An N-Hydroxysuccinimide (NHS)-fluorescein was used for staining the NPfTX and NPTX NPs at a half-maximum inhibitory concentration (IC50) value of 500 μg/ml followed the IC50 value of the NPfTx NPs interacting with MCF-cells at 24 h. The test was conducted following the Thermo Scientific standard protocol method (2082.1 46409 46410) for NHS-Fluroscein antibody labeling60. A total of 2000 μl solution composed of 17.24 μl of 2.55 × 10–5 mmol of NHS-fluorescein, a 210 μl of NPfTX solution, a 160 μl of conjugate buffer, and a 1613 μl of complete media was prepared in a 2 ml microcentrifuge tube for staining the NPfTX NPs. For staining the NPTX NPs, a total of 2000 μl solution composed of 5.10 μl of 7.53 × 10–6 mmol of NHS-fluorescein, 52.80 μl of nanoparticle solution, 160 μl of conjugate buffer, and 1782 μl of complete media was prepared in a 2 ml microcentrifuge tube.

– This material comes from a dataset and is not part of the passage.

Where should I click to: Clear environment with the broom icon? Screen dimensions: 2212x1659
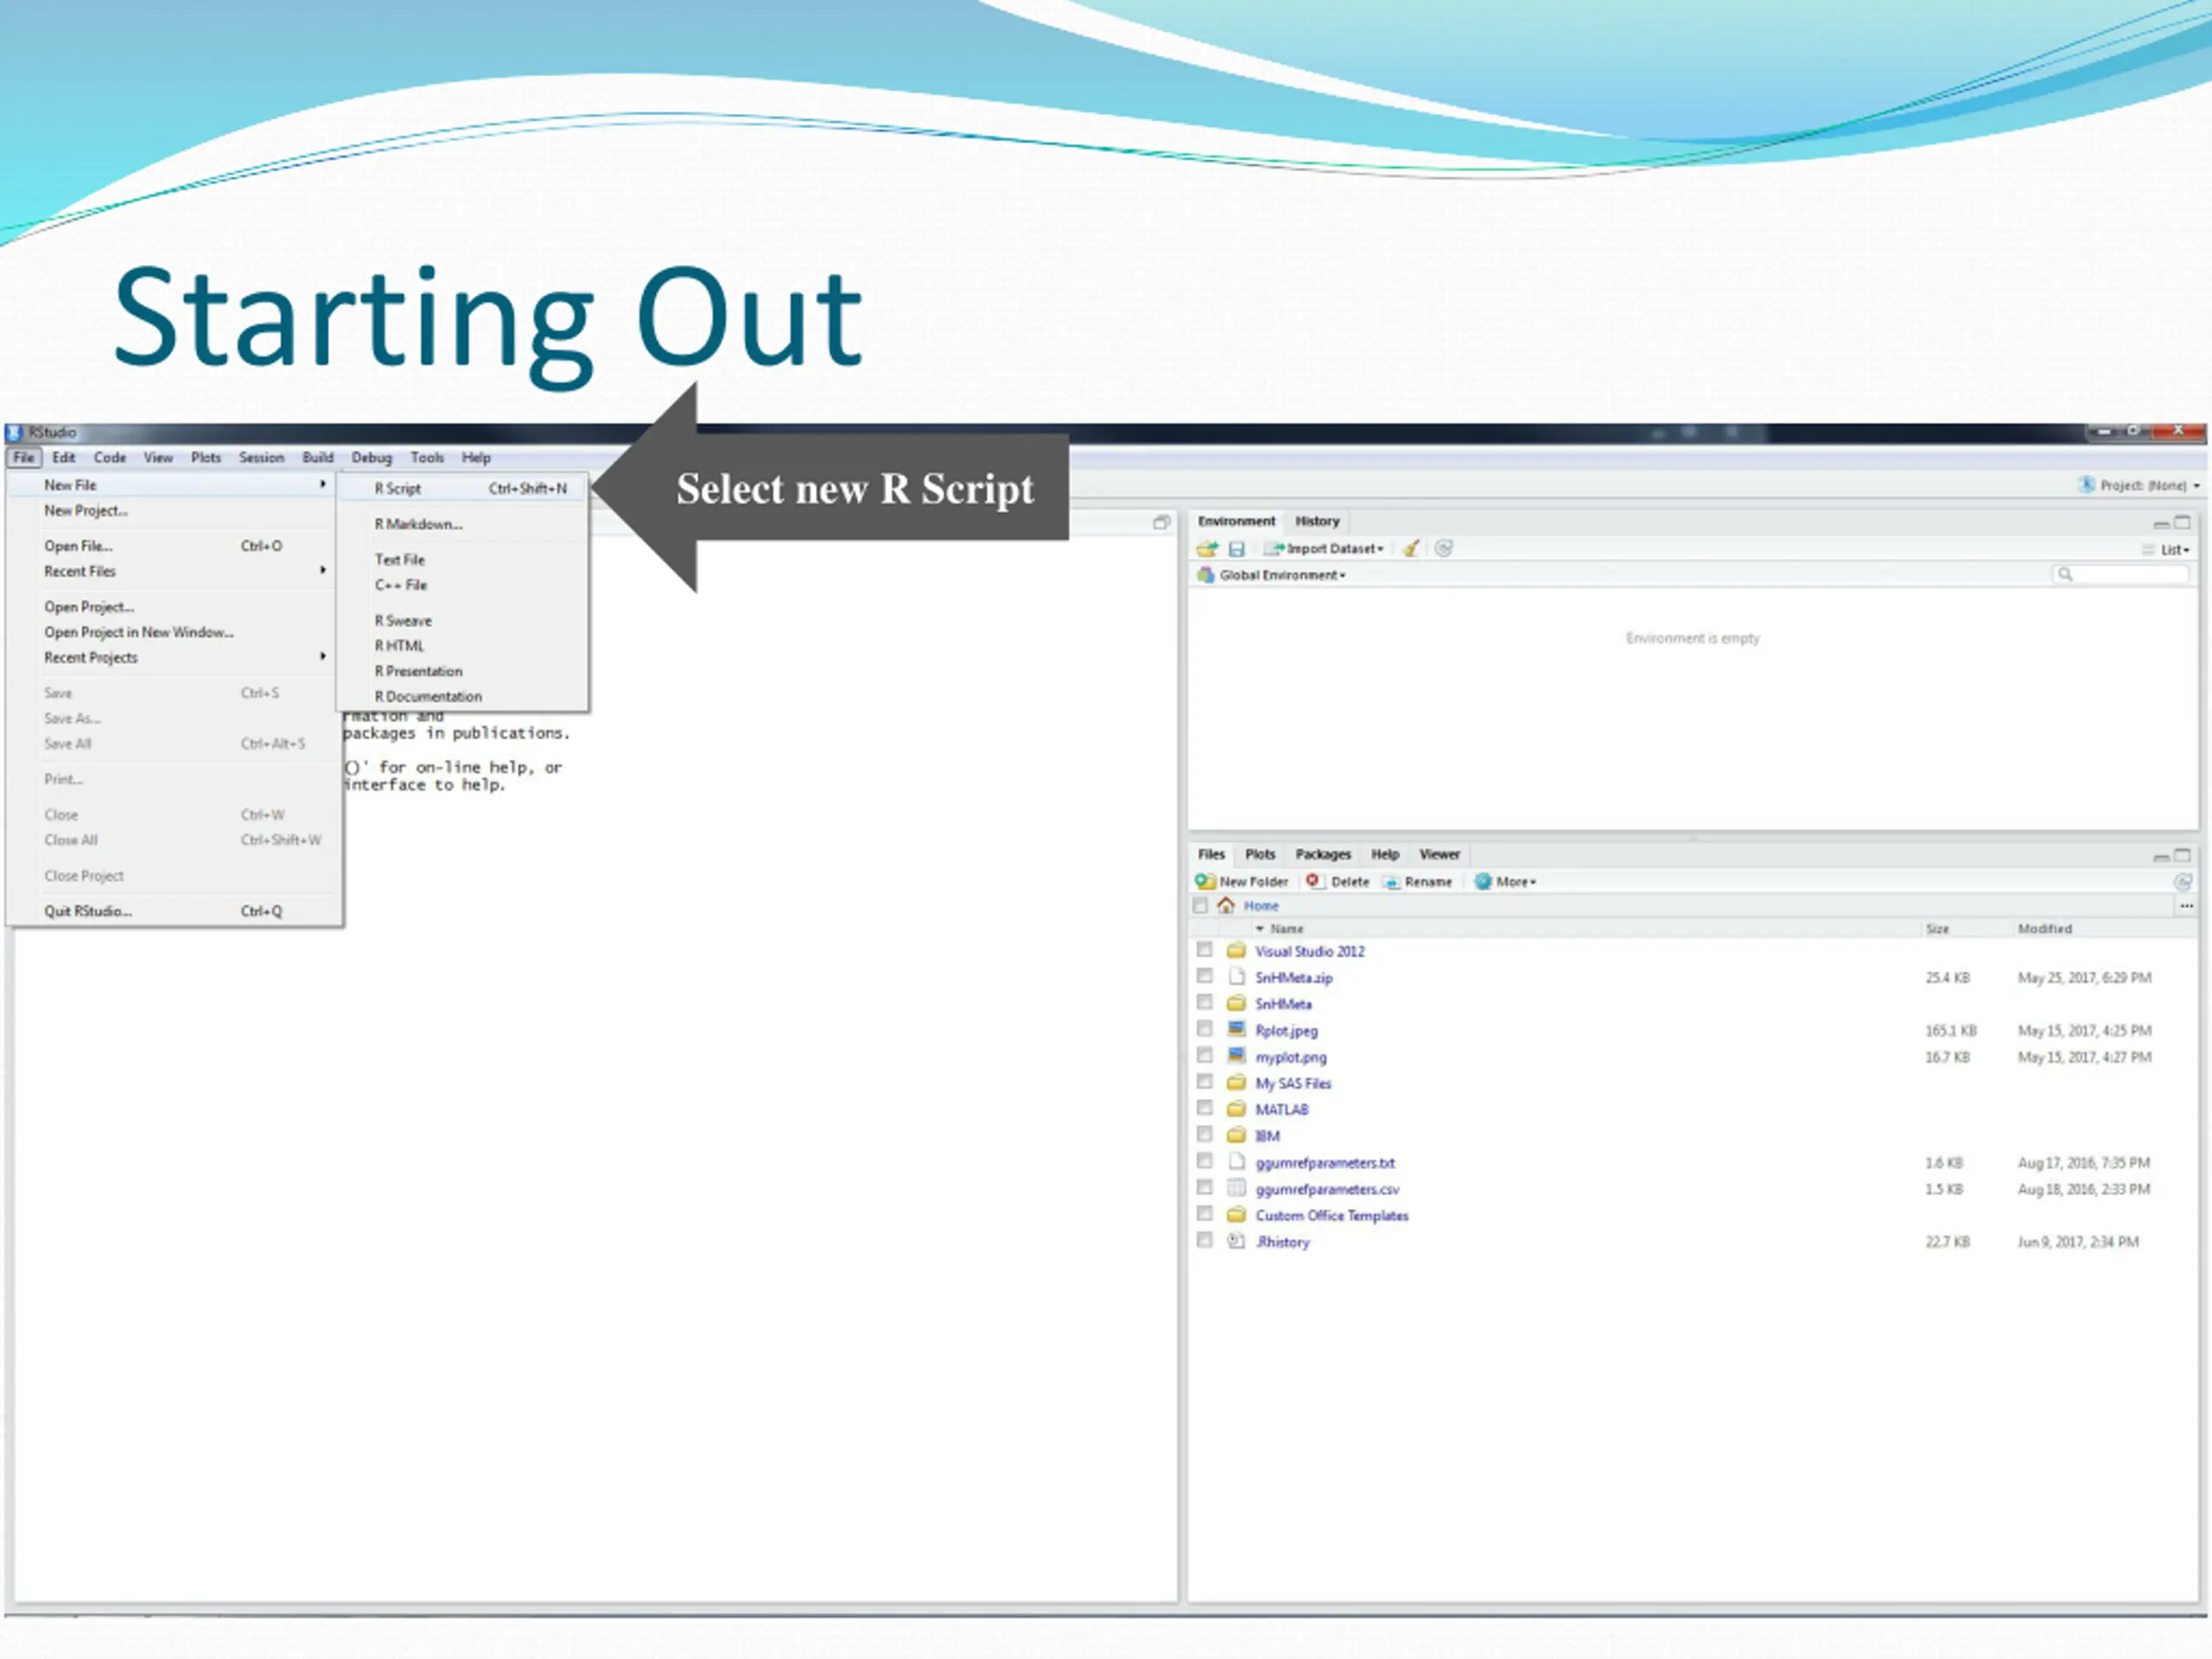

These stained nanoparticle solutions were vortexed and incubated for 1 h at room temperature. Afterwards, any excess NHS-fluorescent dye in the stained NPs was removed using the dialysis technique and the figures of the experimental setup were displays in Supplementary Fig. S2. The sample solution was transferred to a single Slide-A-Lyser MINI Dialysis unit, which was floating in a dark container with at least 100 ml of PBS to protect the NHS from light. The samples were dialysed for 24 h at room temperature. Subsequently, the sample solutions were removed from the dialysis unit and transferred to a 2 ml microcentrifuge tube. These sample solutions composed of NHS- fluorescein stained NPs were used for cellular imaging by using the Image Xpress Micro High Content Screening (Molecular Devices) system.